*Page text:*
========
Homer Lusk Collyer (November 6, 1881 – March 21, 1947) and Langley Wakeman Collyer (October 3, 1885 – c. March 9, 1947), were two American brothers who became famous because of their bizarre natures and compulsive hoarding. For decades, the two lived in seclusion in their Harlem brownstone at 2078 Fifth Avenue (at the corner of 128th Street) where they obsessively collected books, furniture, musical instruments, and many other items, with booby traps set up in corridors and doorways to ensnare intruders.
• Both Homer and Langley attended Columbia University, Homer obtained a degree in admiralty law, while Langley studied engineering and chemistry. Langley was also an accomplished concert pianist; he played professionally for a time and performed at Carnegie Hall.
• After their parents' deaths, the Collyer brothers continued to live together in the Harlem brownstone they inherited from their mother. They socialized and left their home on a regular basis. Homer continued to practice law while Langley worked as a piano dealer. Both also taught Sunday school at the Trinity Church. In 1933, Homer lost his eyesight due to haemorrhages in the back of his eyes. Langley quit his job to care for his brother and the two began to withdraw from society. As time progressed, the brothers became fearful due to changes in the neighbourhood; the largely upper-class area experienced the effects of the Great Depression as poverty and subsequent crime increased.
• When later asked why the two chose to shut themselves off from the world, Langley Collyer replied, "We don't want to be bothered." As rumours about the brothers' unconventional lifestyle spread throughout Harlem, crowds began to congregate outside their home. The attention caused the brothers' fears to increase along with their eccentricities. After teenagers threw rocks at their windows they boarded them up and wired the doors shut. After a number of attempted burglaries due to unfounded rumours that the brothers' home contained valuables and large sums of money, Langley set about using his engineering skills to set up booby traps and tunnels among the collection of items and trash that filled the house. The house soon became a maze of boxes, complicated tunnel systems consisting of junk and trash rigged with trip wires. Homer and Langley Collyer lived in "nests" created amongst the debris that was piled to the ceiling.
• On March 21, 1947, an anonymous tipster who identified himself only as "Charles Smith" phoned the 122nd Police Precinct and insisted there was a dead body in the house. The caller claimed that the smell of decomposition was emanating from the house.
========
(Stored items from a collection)
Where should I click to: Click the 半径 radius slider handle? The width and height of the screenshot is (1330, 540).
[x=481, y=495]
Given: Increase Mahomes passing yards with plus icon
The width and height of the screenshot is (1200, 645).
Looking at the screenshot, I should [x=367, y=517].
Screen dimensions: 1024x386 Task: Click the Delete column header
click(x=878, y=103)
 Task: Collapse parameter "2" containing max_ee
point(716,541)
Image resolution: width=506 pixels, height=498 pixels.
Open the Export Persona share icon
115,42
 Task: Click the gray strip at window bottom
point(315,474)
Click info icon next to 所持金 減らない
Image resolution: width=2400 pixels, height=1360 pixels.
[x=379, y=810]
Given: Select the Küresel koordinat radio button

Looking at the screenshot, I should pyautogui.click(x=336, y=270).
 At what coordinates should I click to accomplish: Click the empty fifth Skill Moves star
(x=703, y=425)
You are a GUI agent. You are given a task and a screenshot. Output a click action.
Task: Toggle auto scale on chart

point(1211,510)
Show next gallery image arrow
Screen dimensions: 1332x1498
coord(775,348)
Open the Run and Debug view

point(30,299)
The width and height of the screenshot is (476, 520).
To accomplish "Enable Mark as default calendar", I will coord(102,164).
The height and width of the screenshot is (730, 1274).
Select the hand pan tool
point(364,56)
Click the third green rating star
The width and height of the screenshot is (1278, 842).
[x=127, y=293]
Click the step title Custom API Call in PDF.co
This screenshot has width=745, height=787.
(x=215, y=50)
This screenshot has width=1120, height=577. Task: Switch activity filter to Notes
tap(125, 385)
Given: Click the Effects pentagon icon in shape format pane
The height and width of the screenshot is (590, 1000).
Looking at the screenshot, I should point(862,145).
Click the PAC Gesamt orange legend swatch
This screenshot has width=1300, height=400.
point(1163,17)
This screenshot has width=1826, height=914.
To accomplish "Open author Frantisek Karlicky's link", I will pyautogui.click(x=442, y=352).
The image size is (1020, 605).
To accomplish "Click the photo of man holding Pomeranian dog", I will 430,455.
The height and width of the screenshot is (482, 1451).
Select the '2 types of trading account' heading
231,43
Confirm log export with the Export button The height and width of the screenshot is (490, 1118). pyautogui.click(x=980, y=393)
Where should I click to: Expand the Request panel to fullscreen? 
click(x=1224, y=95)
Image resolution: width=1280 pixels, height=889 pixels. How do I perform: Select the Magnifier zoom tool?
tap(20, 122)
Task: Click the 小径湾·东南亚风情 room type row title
========
*Aim of the task:* Can you resume the account of the Collyer brothers, starting right after its final sentence?

*Answer to this problem:*
• After five hours of digging, Homer Collyer's body was found in an alcove surrounded by filled boxes and newspapers that were piled to the ceiling. The medical examiner confirmed Homer's identity and said that the elder brother had been dead for approximately ten hours According to the medical examiner, Homer died from starvation and heart disease.
• On March 30, false rumours circulated that Langley had been seen aboard a bus heading for Atlantic City. A manhunt along the New Jersey shore turned up nothing. Reports of Langley sightings led police to a total of nine states.
• (At this point could interject and ask colleagues where they think the brother might be?)
• On April 8, 1947, a workman found the body of Langley Collyer ten feet from where Homer had died Langley was found in a two-foot (60 cm) wide tunnel lined with rusty bed springs and a chest of drawers. His decomposing body, which was the actual source of the smell reported by the anonymous tipster, had been partially eaten by rats and was covered by a suitcase, bundles of newspapers and three metal bread boxes. The medical examiner determined that Langley had died around March 9th. Police theorized that Langley was crawling through the tunnel to bring food to his paralyzed brother when he inadvertently tripped a booby trap he had created and was crushed by debris. His cause of death was attributed to asphyxiation.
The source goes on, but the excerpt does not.